The European leagues remain streets ahead of MLS in terms of global popularity, TV revenue and attracting players, but the Americans are learning and learning fast by drawing on the experience of its competitors. Courtemanche calls it "discussing best practices".
Link-ups with Germany's Bundesliga, club academy directors refining teaching methods at the French Federation and greater partnerships in South America are all helping. It seems though that the Premier League is adopting a huge role by exporting more than just playing talent.
American Phil Rawlins has just left the Stoke City board to spend more time at their sister club in Orlando (managed by ex-Potter Adrian Heath), the Abu Dhabi-based owners of Manchester City have linked up with New York Yankees to form NY City, while Arsenal chief Stan Kroenke, who already owns Colorado Rapids, is reportedly keen on creating a new American sister team called the LA Gunners.
Courtemanche added: "We know we are the new kids on the block and we will learn as much as we can from the most successful leagues in the world. We are smart enough.
"We look at all of the world's leagues and meet regularly with them. We had Premier League chief executive Richard Scudamore in our offices recently. We are clearly going to find great insights to the Premier League and take away key learnings for MLS to implement.
"We are extremely fortunate to have the owners of Man City and Arsenal involved in MLS, along with Jason Kreis, NY City FC head coach. Jason's team don't play for another year and he's living in Manchester for six months, observing training sessions and the club's approach across the board to increase his ability to produce a team of high calibre.
"It's a fine example of how we are utilising some of the insights of English football. But football is the world's game. It's truly global and as we increase MLS in North America and bring in more world class talent we believe we will grow our relevance and demand through Asia, Europe and South America.
"Our league has been running for 19 seasons. We do need to see multiple players coming out of the youth academies, but we've still invested in talent with our designated player rule and we have arguably one of the most resourceful, diverse and international ownership groups in global sport.

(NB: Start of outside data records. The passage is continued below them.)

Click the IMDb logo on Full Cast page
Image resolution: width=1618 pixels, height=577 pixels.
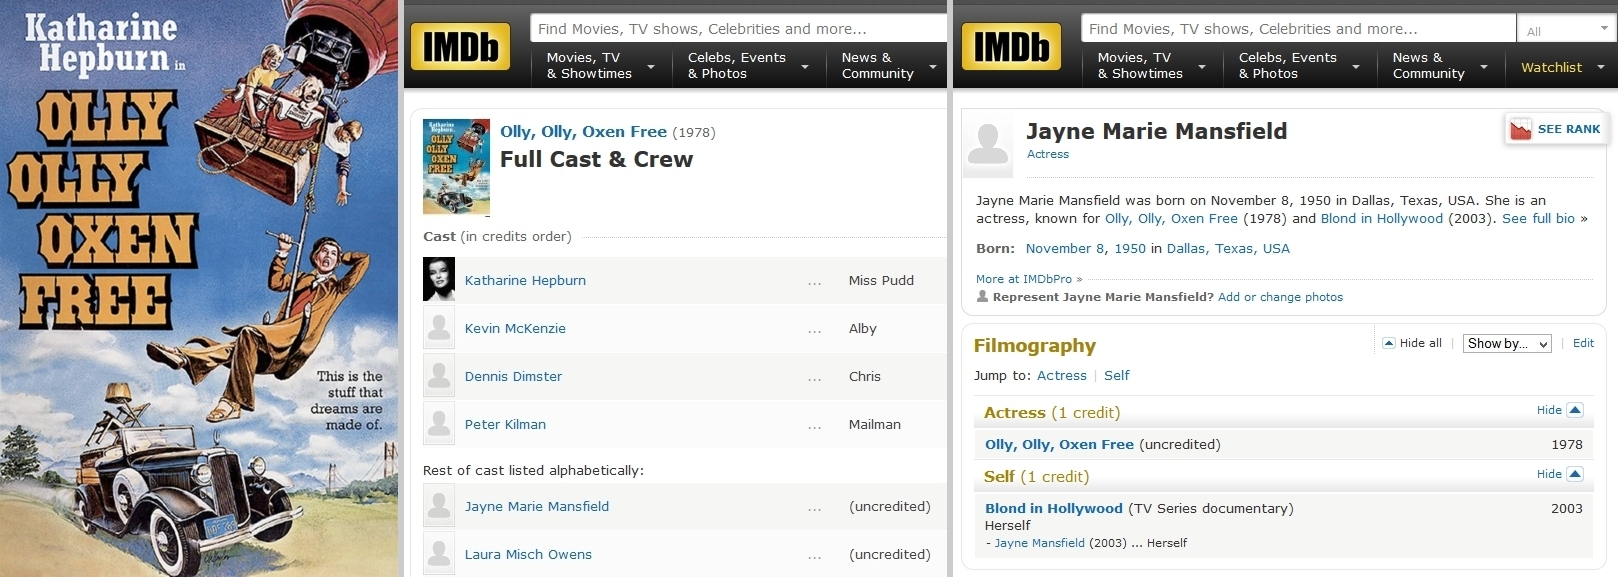460,47
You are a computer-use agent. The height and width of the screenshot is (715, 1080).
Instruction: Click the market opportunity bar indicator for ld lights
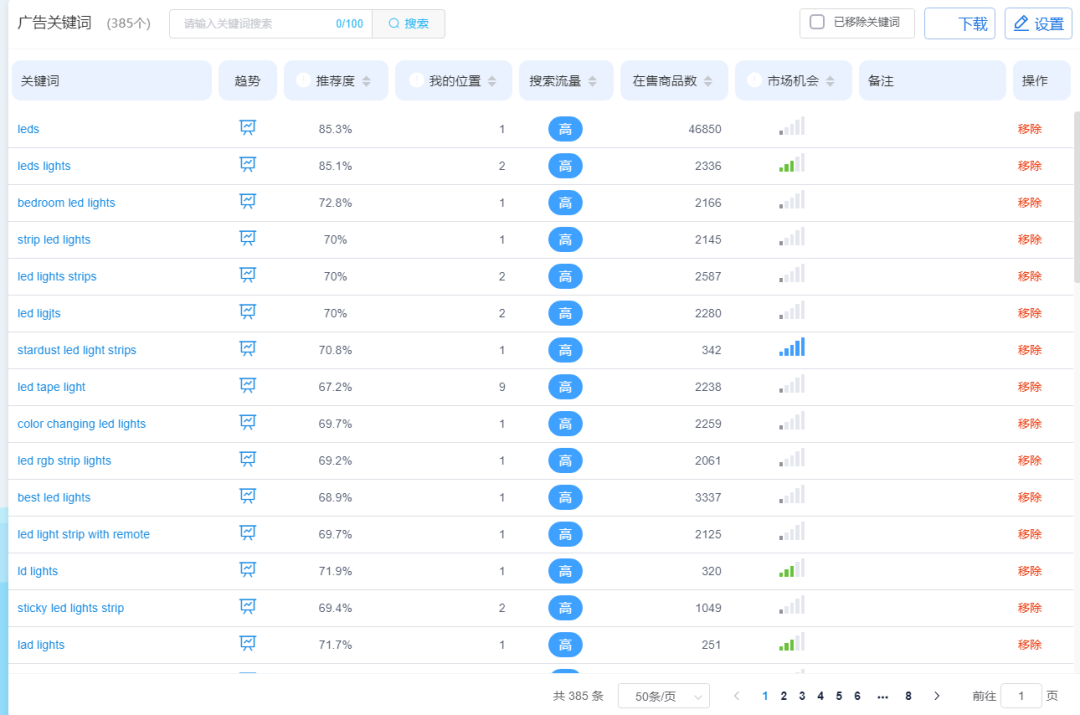pos(793,569)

"Our goal of being one of the world's top leagues by 2022 is still our main focus. We've made tremendous strides and we're extremely realistic. We believe we are well on our way."
While Courtemanche thinks the south east of America is key to growth, journalist Bob Mackin, who has covered Canadian sport and its politics since 1990, believes MLS fortunes lie on the west coast, from Vancouver down to Portland and Seattle. Seattle Sounders are the best supported MLS team with an average last season of 44,038 which would rank second in Major League Baseball and sixth in the Premier League just behind Liverpool.
Mackin said: "MLS needs to create more regional rivalries to lift revenues and TV audiences. It's a wildcard, but a strong showing by the American World Cup team in Brazil this year - quarter or even semi-final - would be a big boost to the game here.
"The MLS isn't going to go the way of the NASL. This time it has a chance to be more than a niche product in the North American sports spectrum because of the sheer numbers of people now playing."